Hi Gergo,

The number of users that drop-off at each stage will be really useful. Would it be possible to get the information in such a way that we could also check how long each step takes? In that way we could get an idea of how much time on average a user spends on each step and in total, even if they succeeded in the process.

Pau


On Wed, May 14, 2014 at 9:02 AM, Gilles Dubuc <gilles@wikimedia.org> wrote:
- send the event log as a synchronous request from an unload event handler.

That works really well, I've done it before for autosaving features. Obviously this only works if sampling users is enough (as opposed to measuring every single one), since it doesn't work on all browsers.


set a random identifier (which only lives until the page is unloaded), and add it to every event

That sounds perfectly fine. Ops can add indexes to the EventLogging tables for us, SQL queries grouping by that column should pose no challenge. That sounds like the simplest and most universal option.
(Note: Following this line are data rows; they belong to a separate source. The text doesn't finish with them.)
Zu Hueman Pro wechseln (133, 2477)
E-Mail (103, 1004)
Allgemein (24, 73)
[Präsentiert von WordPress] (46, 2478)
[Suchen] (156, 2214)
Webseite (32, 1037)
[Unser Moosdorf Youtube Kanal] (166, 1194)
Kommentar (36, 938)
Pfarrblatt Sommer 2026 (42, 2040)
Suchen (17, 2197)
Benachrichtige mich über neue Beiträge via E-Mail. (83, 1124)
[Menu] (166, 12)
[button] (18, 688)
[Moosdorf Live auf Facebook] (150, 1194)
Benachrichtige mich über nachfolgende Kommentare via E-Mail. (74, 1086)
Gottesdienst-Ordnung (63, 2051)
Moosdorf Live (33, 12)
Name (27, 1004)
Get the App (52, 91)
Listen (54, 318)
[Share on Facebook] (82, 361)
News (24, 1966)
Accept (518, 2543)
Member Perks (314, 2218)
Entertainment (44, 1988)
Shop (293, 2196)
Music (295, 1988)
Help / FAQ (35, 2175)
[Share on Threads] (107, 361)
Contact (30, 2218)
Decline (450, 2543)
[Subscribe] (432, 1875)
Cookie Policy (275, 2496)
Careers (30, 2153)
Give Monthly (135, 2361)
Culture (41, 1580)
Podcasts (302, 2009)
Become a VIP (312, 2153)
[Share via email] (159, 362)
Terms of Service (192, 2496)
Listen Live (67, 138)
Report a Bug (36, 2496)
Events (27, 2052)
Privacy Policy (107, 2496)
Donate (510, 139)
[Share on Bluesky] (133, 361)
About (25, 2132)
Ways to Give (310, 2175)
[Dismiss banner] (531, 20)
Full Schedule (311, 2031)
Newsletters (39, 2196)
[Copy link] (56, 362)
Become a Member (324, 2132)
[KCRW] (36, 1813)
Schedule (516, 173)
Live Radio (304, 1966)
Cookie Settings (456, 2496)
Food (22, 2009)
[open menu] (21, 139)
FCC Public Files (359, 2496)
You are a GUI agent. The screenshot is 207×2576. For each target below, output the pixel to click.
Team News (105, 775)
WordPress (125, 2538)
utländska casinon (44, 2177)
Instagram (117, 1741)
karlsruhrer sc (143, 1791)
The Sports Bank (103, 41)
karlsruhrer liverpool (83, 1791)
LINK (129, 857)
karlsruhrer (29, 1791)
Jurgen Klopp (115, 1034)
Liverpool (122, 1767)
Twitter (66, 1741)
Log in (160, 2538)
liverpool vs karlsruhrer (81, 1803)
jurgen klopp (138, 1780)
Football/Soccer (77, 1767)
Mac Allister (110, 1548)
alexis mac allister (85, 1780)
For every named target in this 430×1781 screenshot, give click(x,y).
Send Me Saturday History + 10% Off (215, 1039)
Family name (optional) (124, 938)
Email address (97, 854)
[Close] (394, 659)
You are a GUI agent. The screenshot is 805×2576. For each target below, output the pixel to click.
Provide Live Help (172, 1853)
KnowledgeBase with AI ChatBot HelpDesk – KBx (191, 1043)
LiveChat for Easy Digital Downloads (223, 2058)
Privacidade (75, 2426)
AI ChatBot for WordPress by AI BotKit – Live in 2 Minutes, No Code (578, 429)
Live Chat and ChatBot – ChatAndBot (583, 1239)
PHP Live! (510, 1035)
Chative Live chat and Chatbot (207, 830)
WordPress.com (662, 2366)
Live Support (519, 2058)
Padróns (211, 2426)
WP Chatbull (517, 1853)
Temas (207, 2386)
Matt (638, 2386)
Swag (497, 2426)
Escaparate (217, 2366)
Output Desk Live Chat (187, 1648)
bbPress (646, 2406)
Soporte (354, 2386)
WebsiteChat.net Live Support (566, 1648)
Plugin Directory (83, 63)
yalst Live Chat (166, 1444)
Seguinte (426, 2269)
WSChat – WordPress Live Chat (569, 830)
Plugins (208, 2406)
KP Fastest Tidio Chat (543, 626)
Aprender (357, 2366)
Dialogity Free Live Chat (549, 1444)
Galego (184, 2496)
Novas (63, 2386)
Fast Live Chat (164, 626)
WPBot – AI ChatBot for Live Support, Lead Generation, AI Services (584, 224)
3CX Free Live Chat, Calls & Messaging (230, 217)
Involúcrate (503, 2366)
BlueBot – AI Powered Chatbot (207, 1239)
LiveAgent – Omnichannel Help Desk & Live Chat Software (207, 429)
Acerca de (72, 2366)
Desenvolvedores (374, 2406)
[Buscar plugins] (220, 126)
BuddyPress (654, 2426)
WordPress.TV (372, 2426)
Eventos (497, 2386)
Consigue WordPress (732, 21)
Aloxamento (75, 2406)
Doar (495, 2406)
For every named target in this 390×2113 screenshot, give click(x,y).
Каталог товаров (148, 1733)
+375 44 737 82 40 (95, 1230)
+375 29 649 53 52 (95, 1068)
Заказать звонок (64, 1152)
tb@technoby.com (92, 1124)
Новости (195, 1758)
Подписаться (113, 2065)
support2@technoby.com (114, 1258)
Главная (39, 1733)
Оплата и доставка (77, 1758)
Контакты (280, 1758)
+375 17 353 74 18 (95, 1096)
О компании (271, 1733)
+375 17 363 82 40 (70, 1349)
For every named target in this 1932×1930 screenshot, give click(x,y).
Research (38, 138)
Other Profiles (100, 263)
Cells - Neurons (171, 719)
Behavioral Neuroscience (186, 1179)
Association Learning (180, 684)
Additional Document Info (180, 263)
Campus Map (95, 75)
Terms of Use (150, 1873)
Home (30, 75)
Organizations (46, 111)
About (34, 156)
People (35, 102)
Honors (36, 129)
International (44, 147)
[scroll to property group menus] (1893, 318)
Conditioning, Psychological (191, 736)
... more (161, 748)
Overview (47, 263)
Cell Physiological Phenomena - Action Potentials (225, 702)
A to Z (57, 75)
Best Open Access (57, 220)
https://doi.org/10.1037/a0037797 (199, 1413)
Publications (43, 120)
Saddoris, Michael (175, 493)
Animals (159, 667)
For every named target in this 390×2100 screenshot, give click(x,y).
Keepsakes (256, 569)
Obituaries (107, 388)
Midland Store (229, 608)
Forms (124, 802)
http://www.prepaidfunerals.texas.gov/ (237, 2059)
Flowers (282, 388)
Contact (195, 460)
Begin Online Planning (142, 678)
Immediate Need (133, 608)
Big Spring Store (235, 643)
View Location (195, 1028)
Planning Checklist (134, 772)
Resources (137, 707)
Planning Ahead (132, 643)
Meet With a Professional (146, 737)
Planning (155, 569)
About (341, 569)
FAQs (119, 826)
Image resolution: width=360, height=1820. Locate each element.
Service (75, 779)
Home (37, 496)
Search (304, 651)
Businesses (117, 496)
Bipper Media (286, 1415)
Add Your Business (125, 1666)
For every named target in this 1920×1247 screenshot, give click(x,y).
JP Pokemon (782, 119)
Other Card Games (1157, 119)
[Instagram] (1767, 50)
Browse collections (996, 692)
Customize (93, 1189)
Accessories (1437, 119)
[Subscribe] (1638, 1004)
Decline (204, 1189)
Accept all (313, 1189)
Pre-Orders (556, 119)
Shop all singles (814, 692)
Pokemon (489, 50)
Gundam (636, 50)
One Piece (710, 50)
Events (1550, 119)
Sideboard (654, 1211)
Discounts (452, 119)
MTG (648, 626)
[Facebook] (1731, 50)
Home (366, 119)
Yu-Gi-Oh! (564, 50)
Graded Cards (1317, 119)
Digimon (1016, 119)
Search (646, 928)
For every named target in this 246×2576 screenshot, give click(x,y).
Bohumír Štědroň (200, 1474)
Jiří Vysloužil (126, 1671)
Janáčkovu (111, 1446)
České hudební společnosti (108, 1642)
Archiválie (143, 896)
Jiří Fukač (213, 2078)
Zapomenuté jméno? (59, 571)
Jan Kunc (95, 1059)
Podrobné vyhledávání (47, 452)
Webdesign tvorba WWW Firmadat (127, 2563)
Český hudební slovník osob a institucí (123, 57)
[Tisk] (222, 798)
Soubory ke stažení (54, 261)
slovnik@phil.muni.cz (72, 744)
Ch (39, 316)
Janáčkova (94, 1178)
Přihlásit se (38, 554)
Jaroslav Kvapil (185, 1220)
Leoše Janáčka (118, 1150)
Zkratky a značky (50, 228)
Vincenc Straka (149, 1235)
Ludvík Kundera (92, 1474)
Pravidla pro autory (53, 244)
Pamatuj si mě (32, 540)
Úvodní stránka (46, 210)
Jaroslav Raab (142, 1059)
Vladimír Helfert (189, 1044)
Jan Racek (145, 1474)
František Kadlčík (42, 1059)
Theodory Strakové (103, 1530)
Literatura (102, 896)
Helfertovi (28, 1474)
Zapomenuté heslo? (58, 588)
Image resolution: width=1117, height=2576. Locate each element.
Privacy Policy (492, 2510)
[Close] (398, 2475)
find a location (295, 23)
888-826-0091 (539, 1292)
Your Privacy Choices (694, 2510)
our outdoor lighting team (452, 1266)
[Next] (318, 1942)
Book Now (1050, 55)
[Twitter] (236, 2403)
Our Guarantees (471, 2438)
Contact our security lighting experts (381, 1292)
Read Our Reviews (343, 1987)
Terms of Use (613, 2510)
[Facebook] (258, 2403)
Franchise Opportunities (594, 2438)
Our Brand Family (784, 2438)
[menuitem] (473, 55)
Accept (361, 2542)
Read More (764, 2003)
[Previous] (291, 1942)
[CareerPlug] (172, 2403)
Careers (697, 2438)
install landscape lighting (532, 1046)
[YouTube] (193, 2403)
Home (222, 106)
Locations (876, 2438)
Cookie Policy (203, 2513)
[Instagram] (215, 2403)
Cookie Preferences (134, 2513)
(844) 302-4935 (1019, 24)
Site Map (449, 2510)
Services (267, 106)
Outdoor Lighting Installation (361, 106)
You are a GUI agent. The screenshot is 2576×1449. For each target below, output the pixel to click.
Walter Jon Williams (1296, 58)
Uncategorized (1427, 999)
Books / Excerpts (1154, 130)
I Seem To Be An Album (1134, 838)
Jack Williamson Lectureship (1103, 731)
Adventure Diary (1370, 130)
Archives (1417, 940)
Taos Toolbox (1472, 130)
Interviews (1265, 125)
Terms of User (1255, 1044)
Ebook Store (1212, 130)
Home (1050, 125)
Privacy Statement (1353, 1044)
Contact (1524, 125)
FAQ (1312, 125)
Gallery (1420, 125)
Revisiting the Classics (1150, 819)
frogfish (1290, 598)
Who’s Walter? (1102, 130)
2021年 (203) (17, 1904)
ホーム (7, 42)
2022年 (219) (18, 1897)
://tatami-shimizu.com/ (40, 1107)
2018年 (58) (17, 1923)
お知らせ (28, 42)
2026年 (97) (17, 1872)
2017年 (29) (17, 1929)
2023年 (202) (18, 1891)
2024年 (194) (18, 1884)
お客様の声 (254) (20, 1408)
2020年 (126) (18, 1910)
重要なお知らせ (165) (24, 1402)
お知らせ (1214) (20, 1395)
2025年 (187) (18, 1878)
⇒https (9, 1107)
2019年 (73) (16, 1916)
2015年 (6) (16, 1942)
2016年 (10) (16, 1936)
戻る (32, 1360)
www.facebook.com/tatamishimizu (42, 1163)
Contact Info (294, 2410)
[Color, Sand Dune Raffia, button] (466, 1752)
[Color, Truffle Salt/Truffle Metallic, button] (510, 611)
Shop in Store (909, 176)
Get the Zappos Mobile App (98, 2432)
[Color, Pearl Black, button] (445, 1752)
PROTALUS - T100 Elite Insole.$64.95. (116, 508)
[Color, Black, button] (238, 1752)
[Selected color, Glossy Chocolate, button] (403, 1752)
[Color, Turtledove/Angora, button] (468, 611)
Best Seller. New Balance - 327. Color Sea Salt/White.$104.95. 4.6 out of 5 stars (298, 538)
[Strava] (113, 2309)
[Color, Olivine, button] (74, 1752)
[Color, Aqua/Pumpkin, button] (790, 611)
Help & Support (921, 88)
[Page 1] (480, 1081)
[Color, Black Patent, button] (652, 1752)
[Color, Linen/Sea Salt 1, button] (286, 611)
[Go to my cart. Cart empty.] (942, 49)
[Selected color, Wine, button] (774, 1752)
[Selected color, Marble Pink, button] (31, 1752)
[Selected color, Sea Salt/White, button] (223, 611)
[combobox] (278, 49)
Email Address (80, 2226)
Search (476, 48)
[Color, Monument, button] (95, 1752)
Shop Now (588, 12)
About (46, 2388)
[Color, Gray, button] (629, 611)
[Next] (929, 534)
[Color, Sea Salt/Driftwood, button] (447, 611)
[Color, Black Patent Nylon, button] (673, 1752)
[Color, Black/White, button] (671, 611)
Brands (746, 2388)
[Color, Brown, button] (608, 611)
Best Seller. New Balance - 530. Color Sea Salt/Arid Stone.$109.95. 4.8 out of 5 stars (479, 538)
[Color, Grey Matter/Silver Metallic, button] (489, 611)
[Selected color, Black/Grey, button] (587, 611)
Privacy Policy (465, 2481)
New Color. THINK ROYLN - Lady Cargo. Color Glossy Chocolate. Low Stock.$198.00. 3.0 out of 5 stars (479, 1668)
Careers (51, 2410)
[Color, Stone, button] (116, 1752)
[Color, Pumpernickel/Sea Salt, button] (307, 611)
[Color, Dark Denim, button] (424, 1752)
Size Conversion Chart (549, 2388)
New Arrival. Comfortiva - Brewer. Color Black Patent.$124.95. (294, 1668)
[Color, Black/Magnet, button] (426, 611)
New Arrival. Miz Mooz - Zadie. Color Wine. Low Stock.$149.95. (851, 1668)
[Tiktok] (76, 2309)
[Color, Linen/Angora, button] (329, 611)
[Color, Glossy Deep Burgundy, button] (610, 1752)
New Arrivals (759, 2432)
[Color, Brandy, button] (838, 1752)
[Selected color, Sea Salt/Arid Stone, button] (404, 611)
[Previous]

On Wed, May 14, 2014 at 1:54 AM, Gergo Tisza <gtisza@wikimedia.org> wrote:
Hi all,

the Multimedia team is preparing to collect data to better understand usability problems with UploadWizard. UW has a "checkout" structure (step 1: put files in basket, step 2: choose license, step 3: add description, step 4: you are done), so a funnel analysis to identify which step causes the most users to abort the upload process and why seems like a good approach. I'm trying to understand how well the existing EventLogging infrastructure supports this.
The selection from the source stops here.